Another GREAT thing I noticed that we may want to add to NEWS is that it looks like the ‘file descriptors used per worker’ is down from 5 (1 socket + 2+2 from pipes) to just 1 socket (no more flares?). This means that even though select() is still not gone, the limitation of ~175 workers for 2.5.x will go away and people would be able to run 500+ worker clusters if they wanted to.
FWIW, I figured out what was causing this problem. While the file wasn't changing that much, I was using something like
curl -o file.new $URL && mv file.new file.csv
to download the file, and apparently unless you pass -f to curl, it doesn't actually exit with a non-zero status code on server errors.
This was causing a server error page to be written to the csv file every now and then. When this happened:
* the input reader would throw a warning that the file couldn't be parsed, and clear out the set
* bro would then clear the set, triggering a removal of 300k items across all nodes (56 in the case of the test cluster)
* 5 minutes later the next download would work
* bro would then fill back in the set, and trigger 300k items to be synced to all 56 nodes again.

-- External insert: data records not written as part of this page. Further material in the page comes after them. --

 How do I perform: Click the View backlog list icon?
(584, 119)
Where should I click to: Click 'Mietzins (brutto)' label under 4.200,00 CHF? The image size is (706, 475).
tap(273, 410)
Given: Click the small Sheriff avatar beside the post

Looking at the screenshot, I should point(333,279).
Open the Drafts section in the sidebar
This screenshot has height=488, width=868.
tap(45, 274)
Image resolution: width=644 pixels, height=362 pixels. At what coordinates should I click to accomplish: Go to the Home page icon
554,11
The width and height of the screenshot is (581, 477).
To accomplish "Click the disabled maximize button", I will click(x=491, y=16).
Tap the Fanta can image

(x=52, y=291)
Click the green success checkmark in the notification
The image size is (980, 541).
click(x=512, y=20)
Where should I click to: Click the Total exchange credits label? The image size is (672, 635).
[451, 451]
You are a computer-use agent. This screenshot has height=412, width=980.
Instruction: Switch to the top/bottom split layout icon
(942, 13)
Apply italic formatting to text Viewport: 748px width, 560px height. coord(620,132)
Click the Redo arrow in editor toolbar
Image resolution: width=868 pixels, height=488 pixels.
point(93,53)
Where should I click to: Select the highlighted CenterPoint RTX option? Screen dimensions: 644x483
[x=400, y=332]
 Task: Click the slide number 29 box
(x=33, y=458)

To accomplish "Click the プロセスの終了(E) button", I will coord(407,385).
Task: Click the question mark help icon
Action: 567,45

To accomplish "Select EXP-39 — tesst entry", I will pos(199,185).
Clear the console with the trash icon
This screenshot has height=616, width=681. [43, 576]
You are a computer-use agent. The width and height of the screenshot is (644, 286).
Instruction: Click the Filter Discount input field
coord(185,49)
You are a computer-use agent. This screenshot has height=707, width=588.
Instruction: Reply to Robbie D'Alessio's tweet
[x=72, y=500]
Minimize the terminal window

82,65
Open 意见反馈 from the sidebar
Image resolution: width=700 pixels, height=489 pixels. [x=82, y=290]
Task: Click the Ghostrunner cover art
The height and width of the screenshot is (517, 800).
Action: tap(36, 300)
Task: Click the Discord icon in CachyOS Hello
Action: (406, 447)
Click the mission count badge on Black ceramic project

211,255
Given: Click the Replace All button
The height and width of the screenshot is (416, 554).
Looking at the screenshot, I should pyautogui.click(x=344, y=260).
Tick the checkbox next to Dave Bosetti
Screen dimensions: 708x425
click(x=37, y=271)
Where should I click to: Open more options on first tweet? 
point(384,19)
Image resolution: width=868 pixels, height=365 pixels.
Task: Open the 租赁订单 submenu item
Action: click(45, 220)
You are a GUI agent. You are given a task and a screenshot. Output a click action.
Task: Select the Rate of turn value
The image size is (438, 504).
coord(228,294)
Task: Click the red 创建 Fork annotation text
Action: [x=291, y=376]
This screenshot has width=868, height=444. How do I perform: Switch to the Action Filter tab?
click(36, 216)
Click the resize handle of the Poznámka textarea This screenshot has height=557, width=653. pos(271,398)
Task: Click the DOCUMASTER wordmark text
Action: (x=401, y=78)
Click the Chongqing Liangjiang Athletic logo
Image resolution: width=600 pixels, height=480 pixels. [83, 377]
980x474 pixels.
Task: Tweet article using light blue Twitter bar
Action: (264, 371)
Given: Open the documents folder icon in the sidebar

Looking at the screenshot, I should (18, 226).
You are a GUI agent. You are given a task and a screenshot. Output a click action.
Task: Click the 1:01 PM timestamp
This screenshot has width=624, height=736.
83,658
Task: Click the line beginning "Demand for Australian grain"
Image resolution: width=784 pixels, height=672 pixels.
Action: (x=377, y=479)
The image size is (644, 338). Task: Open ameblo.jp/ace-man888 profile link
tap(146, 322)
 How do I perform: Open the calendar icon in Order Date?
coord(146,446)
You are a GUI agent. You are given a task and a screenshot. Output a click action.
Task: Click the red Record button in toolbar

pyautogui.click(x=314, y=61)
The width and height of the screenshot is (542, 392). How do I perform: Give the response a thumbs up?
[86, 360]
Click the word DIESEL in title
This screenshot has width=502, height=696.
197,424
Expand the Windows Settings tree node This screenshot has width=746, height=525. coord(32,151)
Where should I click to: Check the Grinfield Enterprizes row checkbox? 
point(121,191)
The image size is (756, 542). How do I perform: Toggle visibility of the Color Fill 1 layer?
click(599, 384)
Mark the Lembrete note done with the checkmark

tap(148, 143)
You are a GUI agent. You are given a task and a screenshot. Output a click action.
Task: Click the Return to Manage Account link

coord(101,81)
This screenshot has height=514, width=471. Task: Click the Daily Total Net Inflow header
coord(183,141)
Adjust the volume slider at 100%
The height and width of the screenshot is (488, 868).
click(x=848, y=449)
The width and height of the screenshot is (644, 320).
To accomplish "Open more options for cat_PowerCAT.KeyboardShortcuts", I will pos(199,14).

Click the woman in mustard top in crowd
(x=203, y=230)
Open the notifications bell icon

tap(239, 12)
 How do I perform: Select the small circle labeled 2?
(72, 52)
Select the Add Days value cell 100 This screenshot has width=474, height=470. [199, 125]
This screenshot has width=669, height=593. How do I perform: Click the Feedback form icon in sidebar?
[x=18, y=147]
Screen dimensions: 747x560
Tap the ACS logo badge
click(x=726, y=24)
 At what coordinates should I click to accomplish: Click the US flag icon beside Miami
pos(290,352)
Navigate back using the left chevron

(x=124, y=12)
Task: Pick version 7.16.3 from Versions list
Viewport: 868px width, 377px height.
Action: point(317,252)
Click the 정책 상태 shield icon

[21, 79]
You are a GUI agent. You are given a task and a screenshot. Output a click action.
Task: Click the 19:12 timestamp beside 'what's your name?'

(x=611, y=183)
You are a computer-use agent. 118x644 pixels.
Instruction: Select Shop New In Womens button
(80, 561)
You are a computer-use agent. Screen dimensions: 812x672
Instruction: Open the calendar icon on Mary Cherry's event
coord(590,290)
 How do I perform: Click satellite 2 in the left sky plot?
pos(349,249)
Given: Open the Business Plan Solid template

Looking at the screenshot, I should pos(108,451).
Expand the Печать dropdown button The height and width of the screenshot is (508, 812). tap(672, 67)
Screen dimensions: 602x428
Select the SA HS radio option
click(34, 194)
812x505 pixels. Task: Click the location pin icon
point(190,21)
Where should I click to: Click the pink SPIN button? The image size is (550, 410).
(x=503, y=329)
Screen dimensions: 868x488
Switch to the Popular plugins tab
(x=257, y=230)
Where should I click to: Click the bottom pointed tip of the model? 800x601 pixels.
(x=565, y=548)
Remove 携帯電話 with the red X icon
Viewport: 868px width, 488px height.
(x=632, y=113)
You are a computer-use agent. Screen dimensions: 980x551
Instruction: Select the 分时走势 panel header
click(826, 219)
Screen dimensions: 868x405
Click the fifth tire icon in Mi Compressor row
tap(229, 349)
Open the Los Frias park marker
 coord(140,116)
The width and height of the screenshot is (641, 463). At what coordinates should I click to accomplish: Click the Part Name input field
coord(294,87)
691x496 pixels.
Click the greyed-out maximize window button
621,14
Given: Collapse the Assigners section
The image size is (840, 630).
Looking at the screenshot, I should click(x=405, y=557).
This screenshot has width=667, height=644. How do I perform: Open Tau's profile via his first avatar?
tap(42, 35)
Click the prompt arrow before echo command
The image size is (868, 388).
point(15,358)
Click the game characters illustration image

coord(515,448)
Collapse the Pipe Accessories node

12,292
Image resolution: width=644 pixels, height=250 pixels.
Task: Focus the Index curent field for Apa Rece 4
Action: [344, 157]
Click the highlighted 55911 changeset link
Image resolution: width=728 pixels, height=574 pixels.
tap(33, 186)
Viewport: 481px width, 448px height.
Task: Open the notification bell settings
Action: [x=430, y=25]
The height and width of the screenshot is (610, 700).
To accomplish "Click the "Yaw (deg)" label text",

so within 5 minutes, 300,000*56*2 updates would be kicked off, which is 33million updates. This seemed to max out the proxies for 30 minutes.
The raw size of the data is only ~4M, or 261M total, which makes it a little crazy that memory usage would blow up by dozens of gigabytes of ram.
&synchronized not having an effect in master made this problem go away, and adding a -f to curl on our pre-broker clusters fixed those too.
All the more reason to port the method of distributing the data off of &synchronized. I think I will just run the curl command on the worker nodes too,
effectively replacing &synchronized with curl.